September 30th, 2013

163 years after his death, Honoré de Balzac remains an extremely modern-sounding wag. Were he alive today, he’d no doubt be pounding out his provocative observations in a coffice, a café whose free wifi, lenient staff, and abundant electrical outlets make it a magnet for writers.
One has a hunch Starbucks would not suffice…
Judging by his humorous essay, “The Pleasures and Pains of Coffee,” Balzac
would seek out a place that stays open past midnight, and the
strongest, most arcane brewing methods. The Bucket of Black Snakes was
his Green Fairy. He was that most cunning of addicts, sometimes imbibing
up to 50 cups of coffee a day, carefully husbanding his binges, knowing
just when to pull back from the edge in order to prolong his vice.

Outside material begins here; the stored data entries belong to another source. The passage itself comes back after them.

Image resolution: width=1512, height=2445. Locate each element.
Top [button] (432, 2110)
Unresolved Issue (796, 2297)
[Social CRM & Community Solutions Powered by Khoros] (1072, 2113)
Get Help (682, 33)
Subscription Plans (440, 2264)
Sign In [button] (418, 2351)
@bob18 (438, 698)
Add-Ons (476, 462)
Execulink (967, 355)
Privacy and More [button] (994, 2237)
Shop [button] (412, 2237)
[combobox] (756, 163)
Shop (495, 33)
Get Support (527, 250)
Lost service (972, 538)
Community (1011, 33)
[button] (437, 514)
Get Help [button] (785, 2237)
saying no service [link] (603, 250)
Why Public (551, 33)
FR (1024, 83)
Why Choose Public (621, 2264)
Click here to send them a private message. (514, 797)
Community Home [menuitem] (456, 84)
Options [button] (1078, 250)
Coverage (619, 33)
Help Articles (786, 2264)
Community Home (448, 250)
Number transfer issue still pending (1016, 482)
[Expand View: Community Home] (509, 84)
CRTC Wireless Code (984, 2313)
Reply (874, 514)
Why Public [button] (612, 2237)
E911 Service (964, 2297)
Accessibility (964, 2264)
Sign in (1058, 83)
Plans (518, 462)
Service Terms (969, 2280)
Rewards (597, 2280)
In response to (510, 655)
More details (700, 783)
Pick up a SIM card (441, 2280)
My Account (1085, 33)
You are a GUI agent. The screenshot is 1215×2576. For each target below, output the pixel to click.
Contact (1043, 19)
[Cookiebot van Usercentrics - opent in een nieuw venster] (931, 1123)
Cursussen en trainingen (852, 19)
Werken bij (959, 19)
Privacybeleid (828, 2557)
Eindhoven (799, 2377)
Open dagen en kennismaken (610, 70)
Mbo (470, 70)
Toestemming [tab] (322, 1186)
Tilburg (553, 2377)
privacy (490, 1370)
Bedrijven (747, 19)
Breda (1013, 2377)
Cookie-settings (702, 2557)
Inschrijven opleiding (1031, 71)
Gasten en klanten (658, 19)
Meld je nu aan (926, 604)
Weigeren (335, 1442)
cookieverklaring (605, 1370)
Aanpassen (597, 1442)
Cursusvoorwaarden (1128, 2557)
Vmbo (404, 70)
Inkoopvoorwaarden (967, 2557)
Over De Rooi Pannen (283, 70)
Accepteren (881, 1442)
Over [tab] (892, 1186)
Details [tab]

Coffee — he called it a “great power in [his] life” — made possible a grueling writing schedule
that had him going to bed at six, rising at 1am to work until eight in
the morning, then grabbing forty winks before putting in another seven
hours.
It takes more than a couple of cappuccinos to maintain that kind of
pace. Whenever a reasonable human dose failed to stimulate, Balzac would
begin eating coffee powder on an empty stomach, a “horrible, rather
brutal method” that he recommended “only to men of excessive vigor, men
with thick black hair and skin covered with liver spots, men with big
square hands and legs shaped like bowling pins.”
Apparently it got the job done. He cranked out eighty-five novels in
twenty years and died at 51. The cause? Too much work and caffeine, they like to say. Other speculated causes of death include hypertension, atherosclerosis, and even syphilis.